The M&E Specialist of Relief International, Mr. Saaka Adams, who touched on the WASH findings, said they sought to find out how to solve the problem of access to potable water, low patronage of water facilities at the rural level, and sustainability of water facilities among others.
According to him, the aim was to maximise the health impact for people through the use of potable water and other health facilities like toilets, and hygienic habits like washing of hands in the study areas.
In terms of access to water, he indicated that 32% of the respondents had access to potable water all year round in an improved water facility within 500 meters walking distance, with the Greater Accra Region having the highest rate of 39.7%.
On the other hand, 68% do not have access to potable water all year round, and used unimproved sources of water, usually from sources far from households.
Mr. Adams explained that transporting water from such sources to households often resulted in contamination, especially, because people often put in leaves or rubber into open containers used to carry water, so as to stabilise the water and avoid pouring.
He continued that while 97.5% of households stored water, 18% of them treated their water through methods such as boiling, use of alum and camphor, filtering, and other methods that are not entirely safe.
On access to sanitation, he observed that households used water closets, traditional pit latrines, Kumasi Improved Improved Pits (KVIPs) among others, adding that "21.5% of households have access to effective sanitation, with the regional access in the Western Region being 34.8%, and 10% for the Central Region."
He lamented that open defecation was still prevalent, constituting 66.7% in the Central Region, and defecation along the beaches entrenched in Teshie, because there were fewer sanitation facilities to serve the increasing number of people in the area.
He noted that there was also the practice of export, by which means people defecated into rubbers and containers to drop into gutters among others, while there was also shared use of latrines by more than one household of about 57% in the Central and 43.7% in the Western regions.

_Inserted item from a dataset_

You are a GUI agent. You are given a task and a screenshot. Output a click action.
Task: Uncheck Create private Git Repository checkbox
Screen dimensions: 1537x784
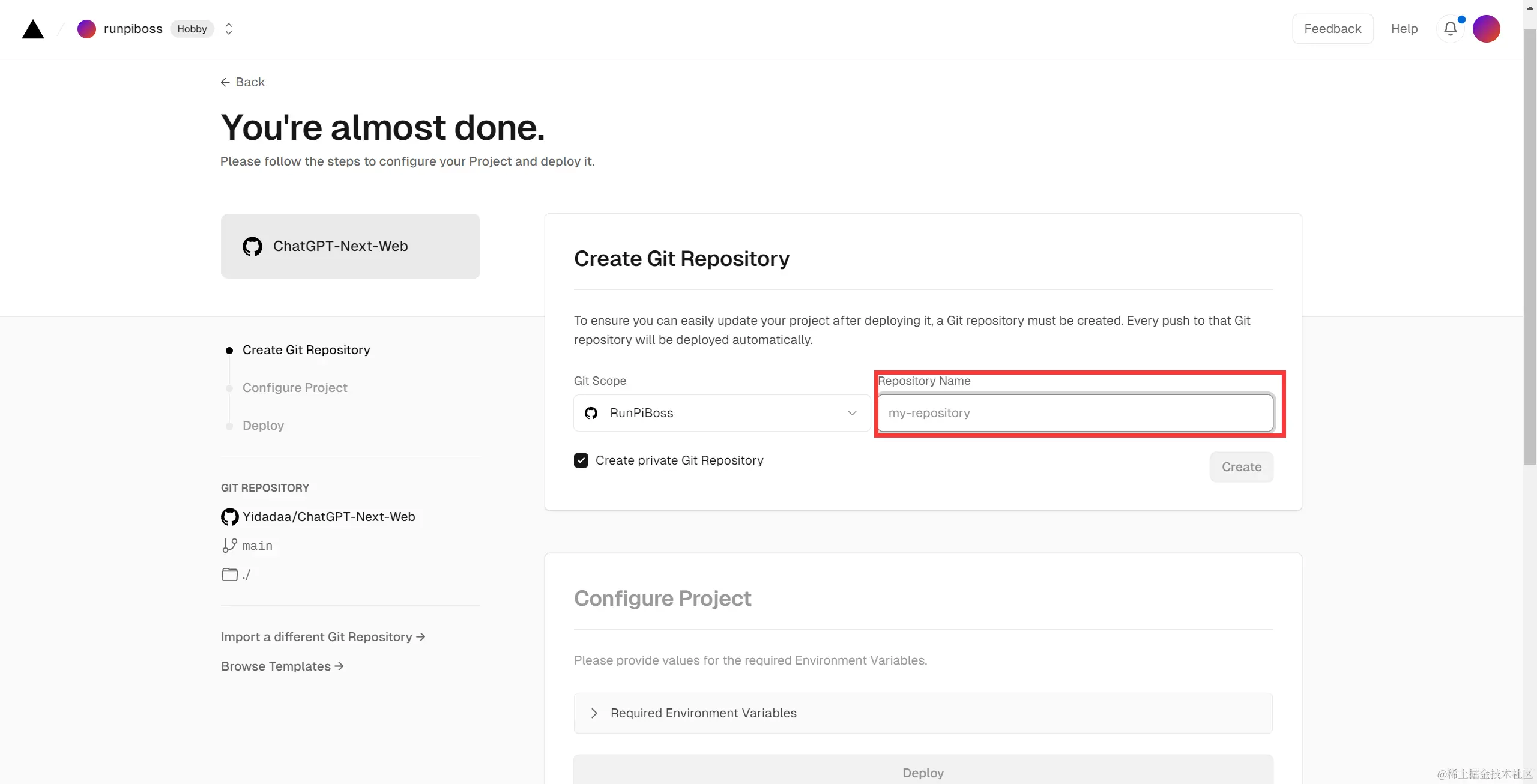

The M&E Specialist further stated that the study revealed that the disposal of baby feaces was often done by means of dumping in the bush (49%), rinsed into toilets (22%), refuse dump (17%), burying (9%), and left in the open (4%).
He gave physically challenged persons access to sanitation facilities as 45% in the open, 24% in the household, 14% in chamber pots and 17% in traditional pit latrines, with the major problem to them being the long distance they had to walk before accessing sanitation facilities.
The M&E Specialist of FRHP, Elizabeth Hammah, on her part, said their study identified gaps and areas of service provision that need strengthening, such as the need to ensure supportive supervision of health data management at facility level.